Hoje inicia-se uma rubrica aqui no blog, dividida em 10 partes, onde se tentará analisar o que tem estado mal na gestão de Vieira à frente do Benfica e em como isso afectou o clube. Tentar-se-á também apresentar uma ou mais soluções para o problema descrito e os possíveis benefícios que dai advirão. A rubrica terá o formato de contagem decrescente em termos de importância do problema (do menos importante para o mais importante). De referir, que esta listagem está de acordo com a minha convicção pessoal. Para outros benfiquistas, até pode ser que alguns dos problemas não sejam de todo importantes ou que a sua importância relativa seja diferente.

O tempo de Luís Filipe Vieira à frente do Benfica já vai longo. São 2 anos de Director Desportivo do Futebol (2001-2003) mais 8 (9) anos de presidente (2003-2012). Ao longo deste tempo, foram muitas as dificuldades que teve de superar, mas não tantas como as que nunca se cansou de repetir. Foram ainda mais (muitos mais) os erros que se cometeram, alguns dos quais com graves repercussões nos destinos do clube.

Em décimo lugar:  Mistura de Amizades pessoais  com a Defesa do clube.

É por demais evidente, o dano que nos causam as amizades pessoais de Vieira. Antes de chegar ao Benfica, pela mão de Vilarinho, Vieira era várias vezes visto na companhia de gente muito poderosa no futebol nacional.  Chegou mesmo a fomentar uma grande amizade pessoal com Pinto da Costa e a frequentar amiúdes vezes o Estádio das Antas, no auge dos anos 90. Nessa altura, era amigo pessoal de pessoas como Valentim Loureiro ou Pinto de Sousa, que posteriormente estariam envolvidos no processo Apito Dourado, e dirigia com bastante sucesso o FC Alverca (sobre o qual disse numa entrevista ter entrado por brincadeira).
Mais recentemente, as amizades com António Salvador, Joaquim Oliveira ou Enrique Cerezo, têm tido um impacto bastante negativo para os adeptos. Por vezes o discurso de Vieira, aquando de acontecimentos marcantes, parece focar-se mais para não perder as amizades pessoais do que para defender os interesses do Benfica. Foi assim nos casos em Braga, onde por mais de uma vez o presidente fez questão em separar Salvador dos actos dos adeptos/clube. Foi assim nos vários casos Olivedesportos/SportTv onde também por mais de uma vez, o presidente fez questão de nos lembrar que Joaquim Oliveira nos ajudou quando necessitámos. Os negócios com o Atlético são também eles, verdadeiros mistérios, que pessoalmente não consigo decifrar.
Existem ainda os negócios pessoais e amizades na América do Sul e em África. Em não raras ocasiões, já o nosso presidente foi a cada um destes continentes tratar de assuntos pessoais, negócios, homenagens, etc, com o clube a precisar desesperadamente de liderança. Não tenho dúvidas de que no dia em que abandonar a presidência do clube, Luis Filipe Vieira terá as suas amizades intactas.

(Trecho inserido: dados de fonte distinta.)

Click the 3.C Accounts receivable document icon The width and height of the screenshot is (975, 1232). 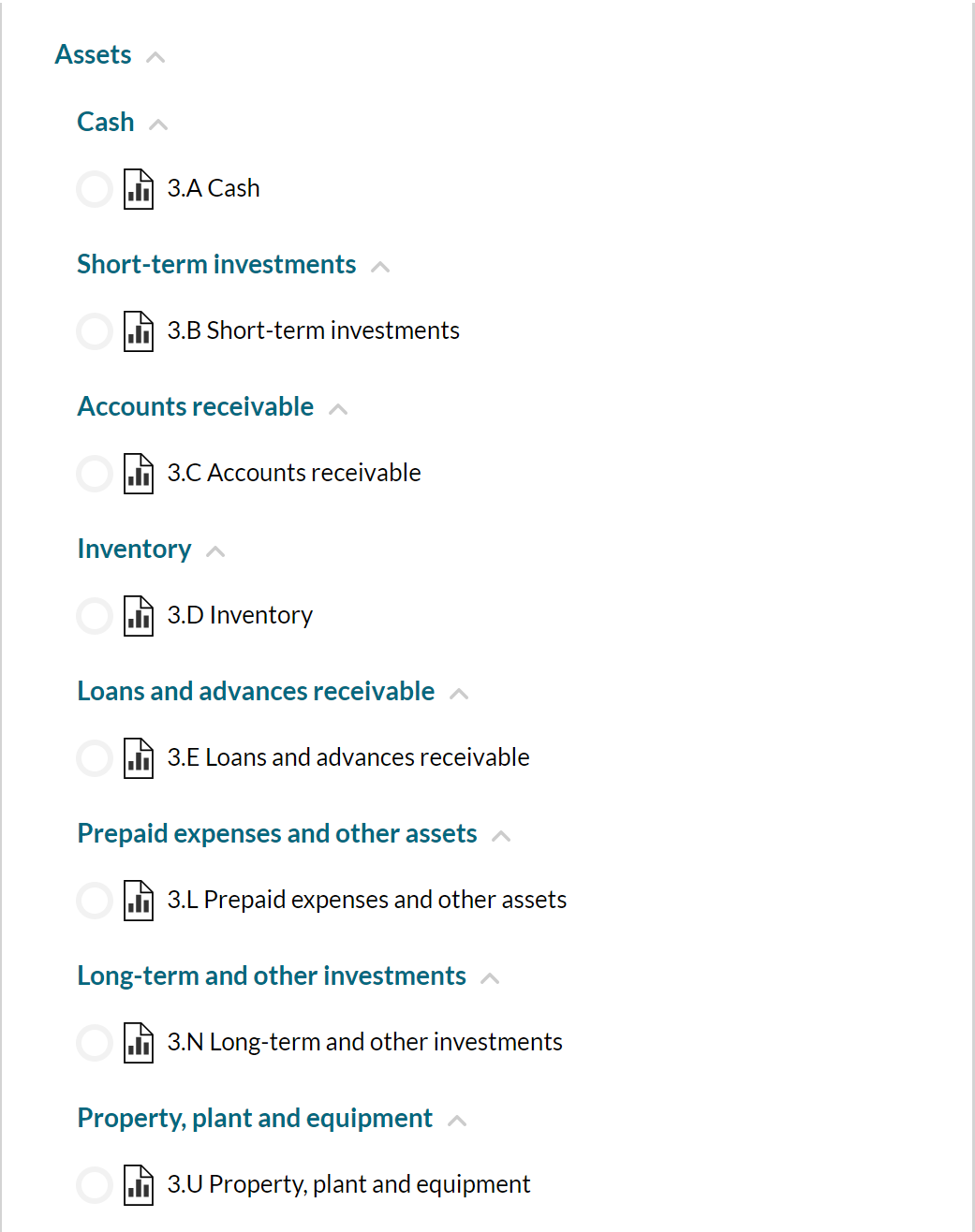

O impacto destas prioridades trocadas no clube, tem sido em minha opinião, péssimo. Dá-me a impressão que Vieira vê o Benfica como um suporte para a sua ambição pessoal. É verdade que ser presidente do maior clube português lhe dá algumas dores de cabeça, mas também lhe abriu portas que a titulo individual lhe estariam sempre fechadas. Em suma o Benfica "paga" a factura de não ser a coisa mais importante na mente do seu presidente. Os adeptos, esses, sentem-se algo traídos por isto. Quem nos devia defender, limita-se a não levantar grandes ondas e os visados sentem que podem fazer algo mais para nos prejudicar, pois o presidente não vai dar o murro na mesa.. É triste!

A solução para este problema é óbvia e simples. Tão simples, que custa a entender como não é posta em prática sempre. Bastaria uma rectidão moral elevada, para que "os amigos" não estivessem acima da justiça.  O benefício disto é, também ele, óbvio. Os visados, não só não brincariam com o Benfica, como fazem actualmente, mas também me parece que o próprio Benfica seria mais respeitado.